Exhibit 5
April 5, 2006
Amgen Inc.,
One Amgen Center Drive,
Thousand Oaks, California 91320-1799.
Ladies and Gentlemen:
In connection with the registration under the Securities Act of 1933, as amended (the “Securities Act”), of 1,051,201 shares (the “Securities”) of Common Stock, par value $.0001 per share, of Amgen Inc., a Delaware corporation (the “Company”) and related stock purchase rights (the “Rights”) to be issued pursuant to the Amended and Restated Rights Agreement, dated as of December 12, 2000 (the “Rights Agreement”), between the Company and American Stock Transfer & Trust Company, as Rights Agent (the “Rights Agent”), and the Amgen Inc. Amended and Restated 1999 Incentive Stock Plan (formerly known as Abgenix, Inc. 1999 Nonstatutory Stock Option Plan, as amended and restated) (the “Plan”), we, as your counsel, have examined such corporate records, certificates and other documents, and such questions of law, as we have considered necessary or appropriate for the purposes of this opinion. Upon the basis of such examination, we advise you that, in our opinion:
(1) When the registration statement relating to the Securities and the Rights (the “Registration Statement”) has become effective under the Securities Act, the terms of the sale of the Securities have been duly established in conformity with the Company’s certificate of incorporation so as not to violate any applicable law or result in a default under or breach of any agreement or instrument binding on the Company and so as to comply with any requirement or restriction imposed by any court or governmental body having jurisdiction over the Company, and the Securities have been duly issued and sold as contemplated by the Registration Statement and the Plan, the Securities will be validly issued, fully paid and nonassessable.

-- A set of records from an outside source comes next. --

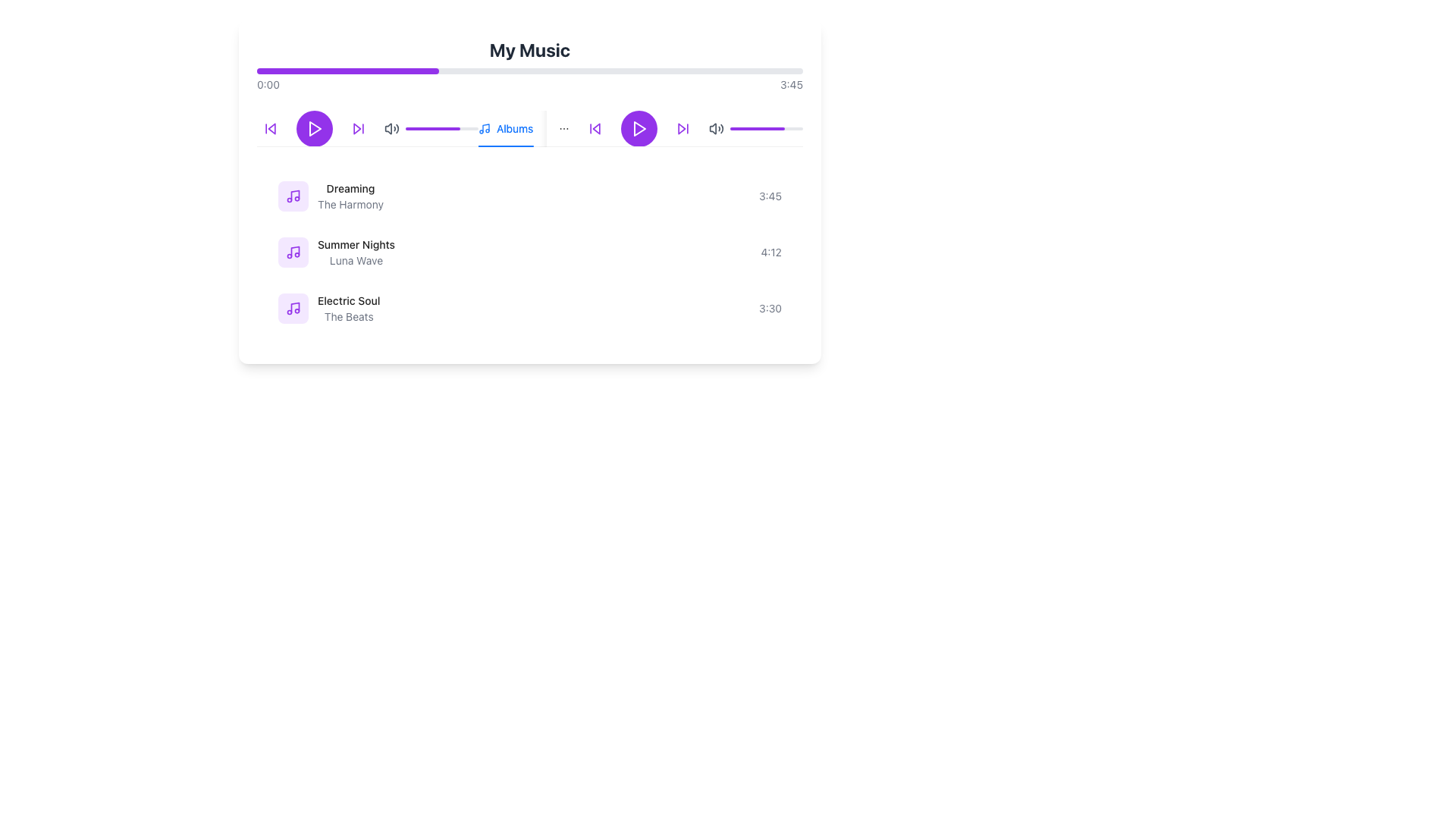  Describe the element at coordinates (293, 251) in the screenshot. I see `the decorative music note icon with a light purple background located to the left of the text 'Summer Nights' in the music list` at that location.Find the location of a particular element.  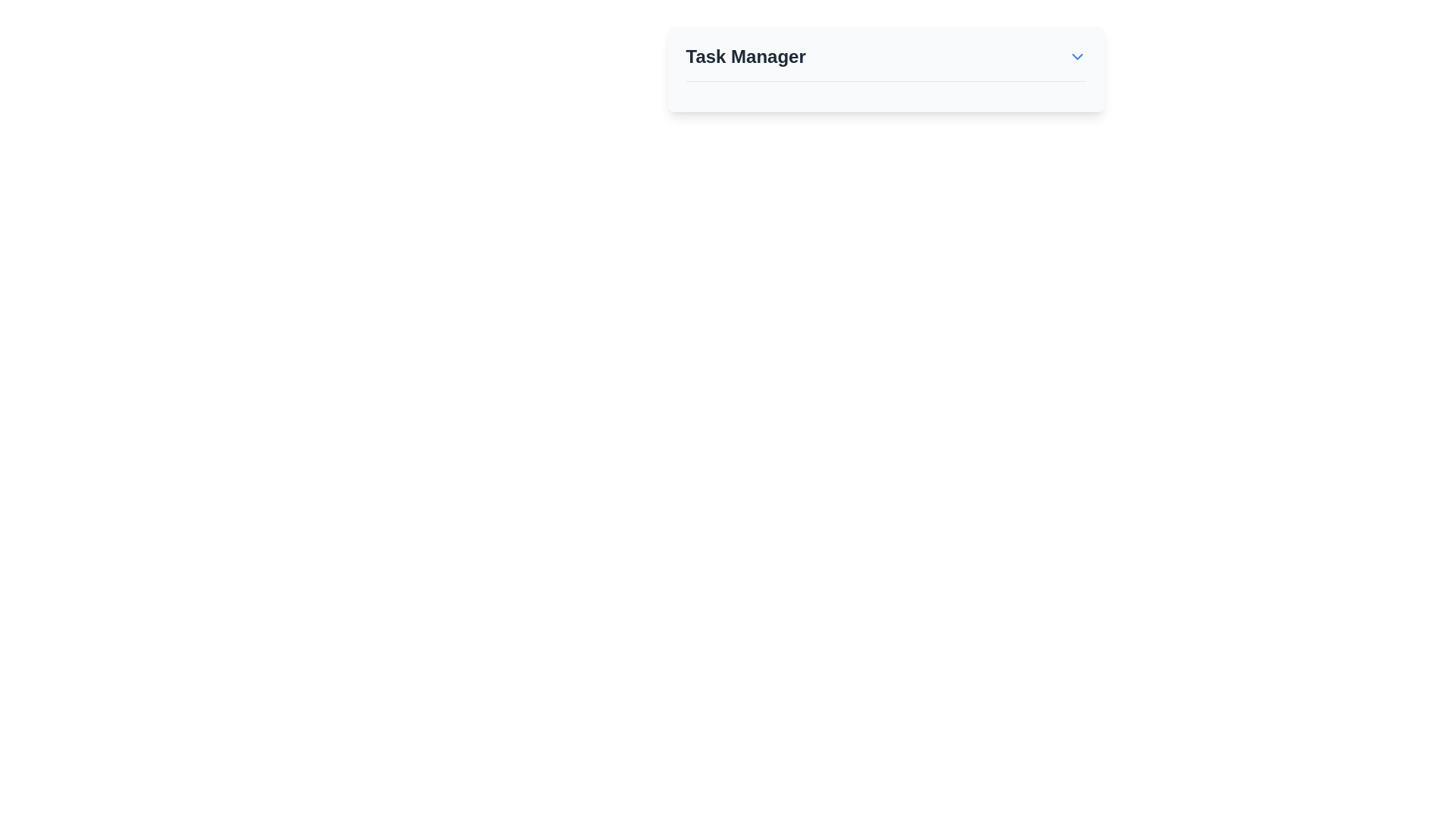

the chevron-down icon button in the Task Manager section is located at coordinates (1076, 55). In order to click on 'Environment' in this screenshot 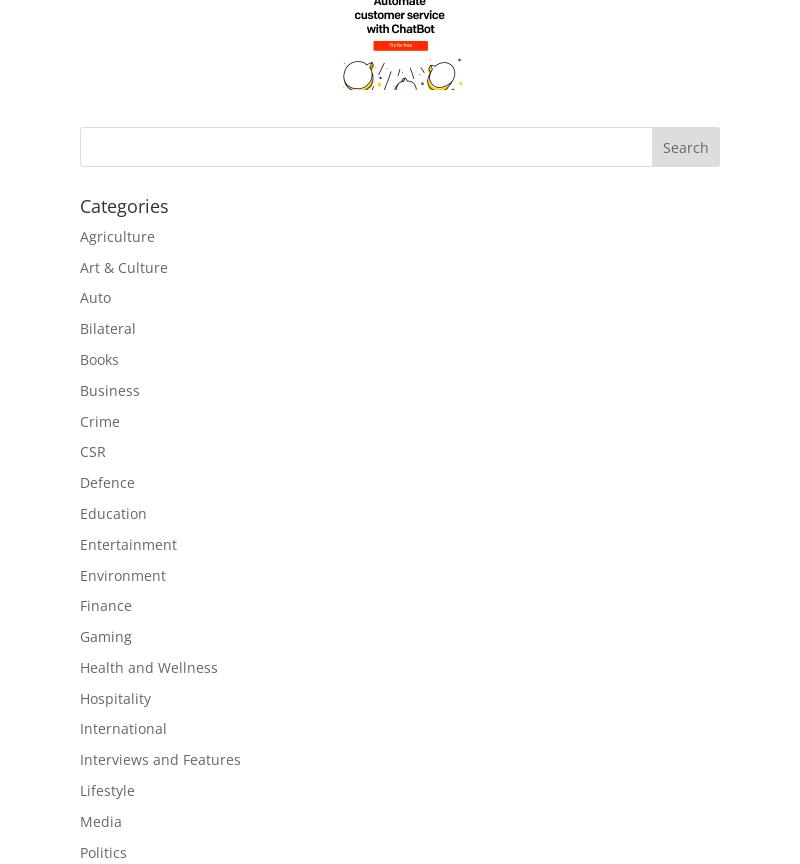, I will do `click(121, 573)`.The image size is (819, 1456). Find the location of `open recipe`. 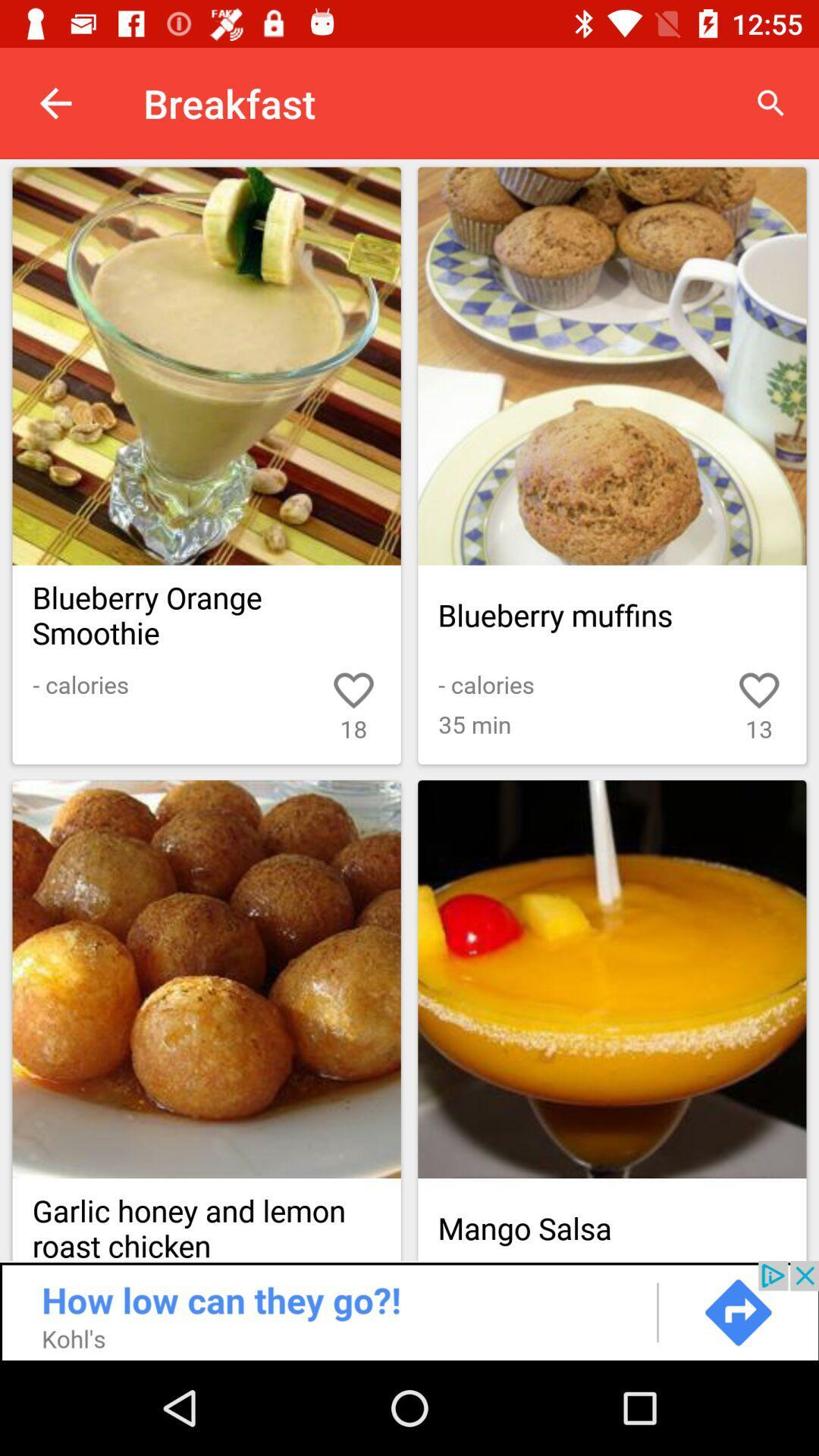

open recipe is located at coordinates (206, 366).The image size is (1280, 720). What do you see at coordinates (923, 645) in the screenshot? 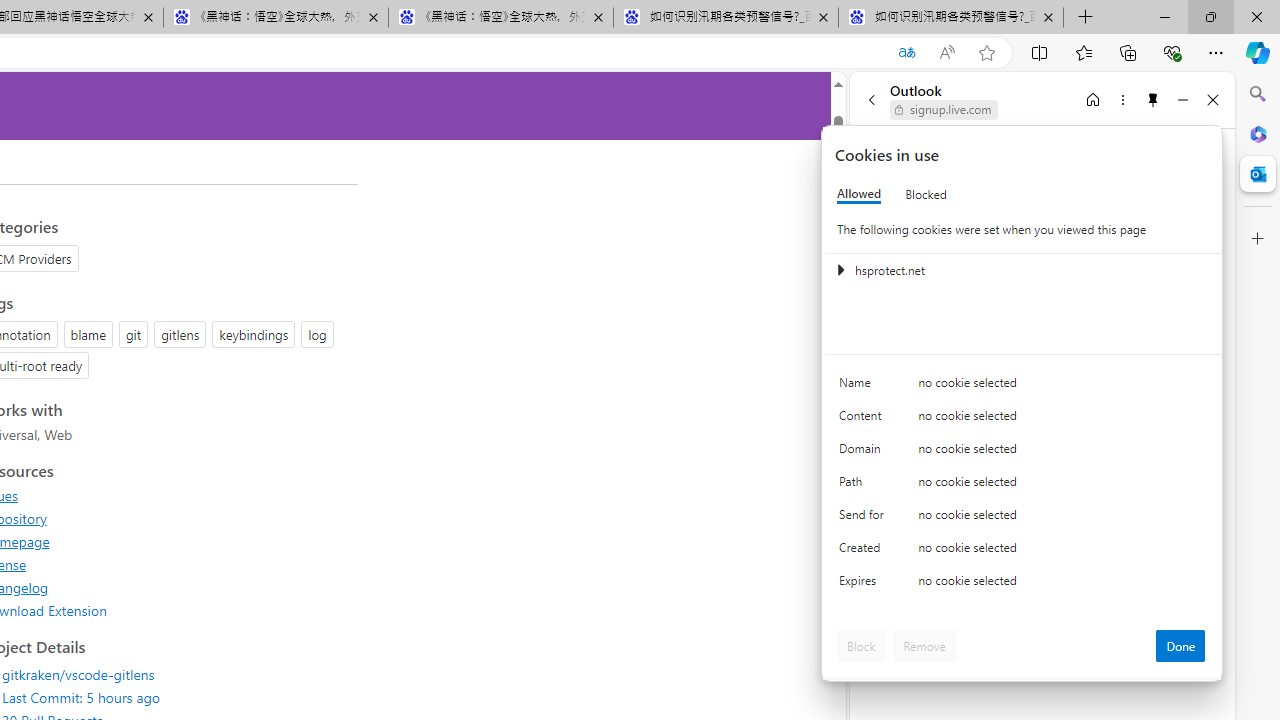
I see `'Remove'` at bounding box center [923, 645]. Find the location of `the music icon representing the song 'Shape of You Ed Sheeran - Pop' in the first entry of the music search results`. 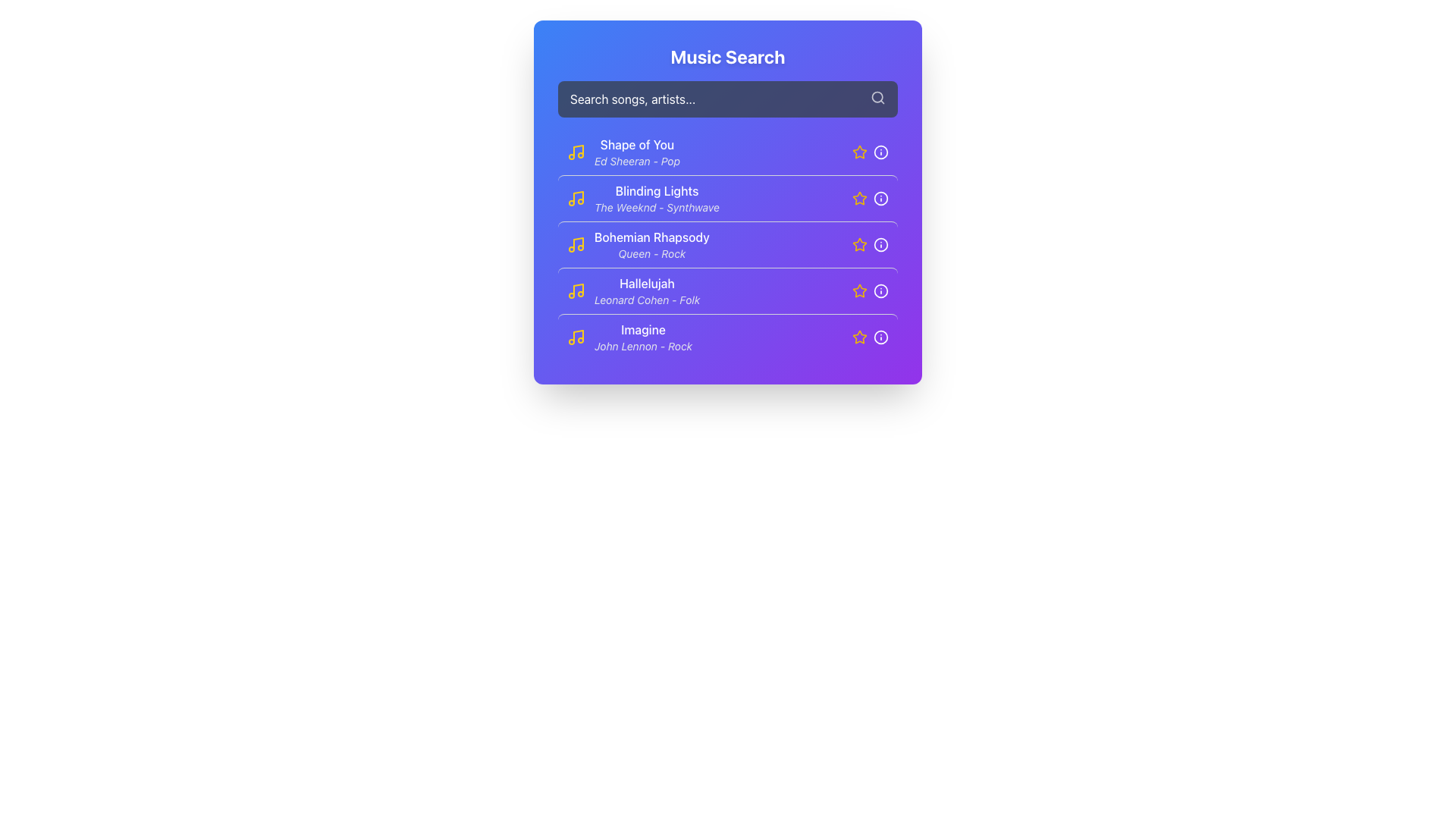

(2) Assuming that the Board of Directors of the Company, after fully informing itself with respect to the Rights Agreement and the Rights and after giving due consideration to all relevant matters, determined that the execution and delivery of the Rights Agreement and the issuance of the Rights thereunder would
be in the best interest of the Company and its stockholders, and assuming further that the Rights Agreement has been duly authorized, executed and delivered by the Rights Agent, then when the Registration Statement has become effective under the Act and the Securities have been validly issued and sold as contemplated by the Registration Statement, the Rights attributable to the Securities will be validly issued.
In connection with our opinion set forth in paragraph (2) above, we note that the question whether the Board of Directors of the Company might be required to redeem the Rights at some future time will depend upon the facts and circumstances existing at that time and, accordingly, is beyond the scope of such opinion.
The foregoing opinion is limited to the Federal laws of the United States and the General Corporate Law of the State of Delaware, and we are expressing no opinion as to the effect of the laws of any other jurisdiction.
In rendering the foregoing opinion, we have relied as to certain factual matters on information obtained from public officials, officers of the Company and other sources believed by us to be responsible.
We hereby consent to the filing of this opinion as an exhibit to the Registration Statement. In giving such consent, we do not thereby admit that we are in the category of persons whose consent is required under Section 7 of the Securities Act.